Shirley Bushnell’s path to becoming an activist for the transgender community started about a decade ago in the kitchens of UCLA, where she worked as the senior cook at Dykstra Residence Hall. At an employee Christmas party her supervisor, a lesbian who knew about her status as a male-to-female transgender, handed out sex-specific gifts to her staff.

“She gave women earrings and men got socks,” Bushnell, a Portland transplant, recalls. “I got socks. They were nice socks, I wore them all the time, but I was not happy.”

Bushnell wrote to management about the incident, which got her an apology from her boss and cultural-sensitivity training for her department. Calling herself a “minority of one,” she took things further, approaching her union, the school’s Lesbian, Gay, Bisexual Resource Office (which added “Transgender” to its name) and, ultimately, the Chancellor’s Advisory Committee.

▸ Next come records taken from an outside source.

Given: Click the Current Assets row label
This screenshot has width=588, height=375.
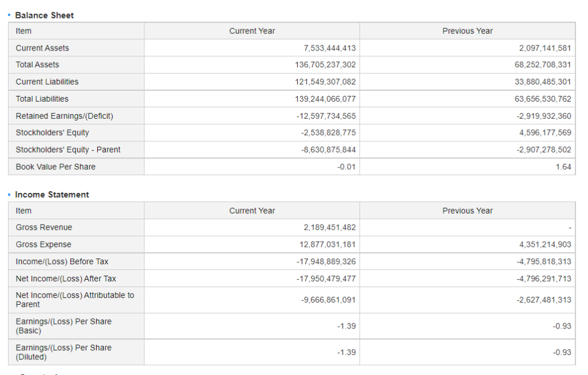Looking at the screenshot, I should point(43,48).
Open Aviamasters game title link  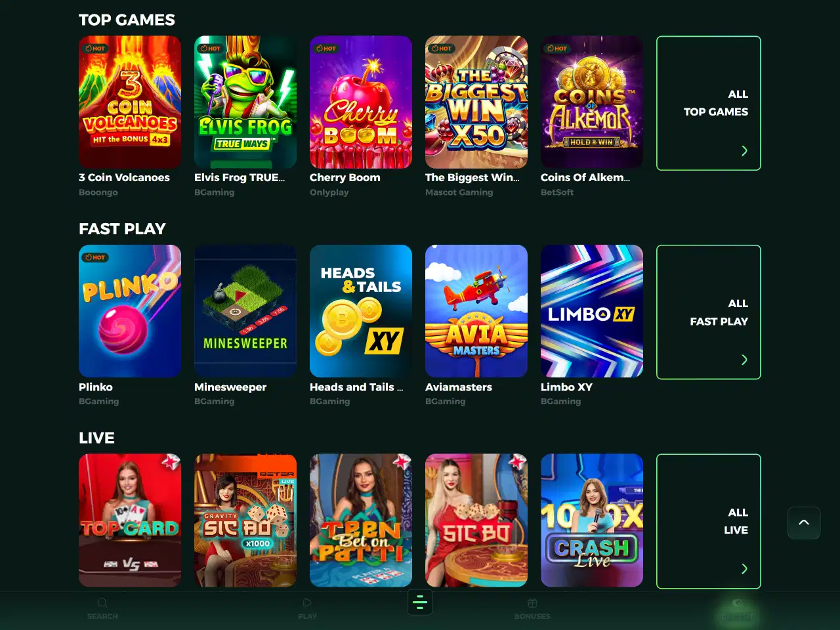(459, 387)
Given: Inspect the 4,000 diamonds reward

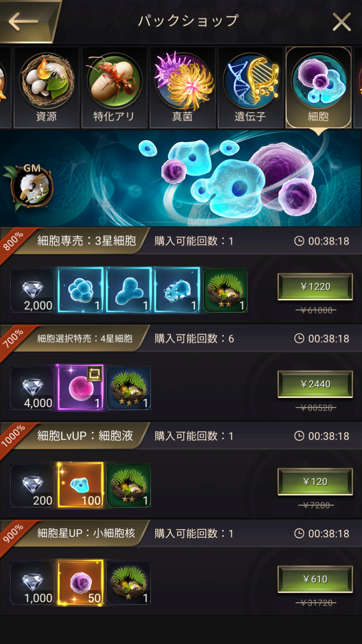Looking at the screenshot, I should click(32, 388).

She was soon helping West Hollywood expand its non-discrimination ordinance and organizing rallies in response to attacks against other transgendered women, who usually suffered in silence. That led to work with both the LAPD and the L.A. Sheriff’s Department, which were looking for guidance on how to better deal with transgenders, often after Bushnell reminded them that ignorance isn’t a license for random harassment from law enforcement, which often sees the transgenders under one red light.

“All they knew about was sex workers,” she says, noting that part of her work has also been educating other transgendered women, particularly the working girls, about how cops do business. “There has to be an understanding of each other. But I can’t change the fact that sex work is illegal.”

That understanding has led to more cooperation in combating violence against transgenders, with Bushnell working not only with the police but also domestic-violence shelters, which are still hesitant to take in people they consider “men.”

Much has changed in L.A. since Bushnell started her work, and the “minority of one” has been joined by others willing to speak out and show up. She says her strategy has been a simple one that is inspired by a motto of the late gay political organizer and activist Morris Kight: “I saw something that needed to be done, and I did it.”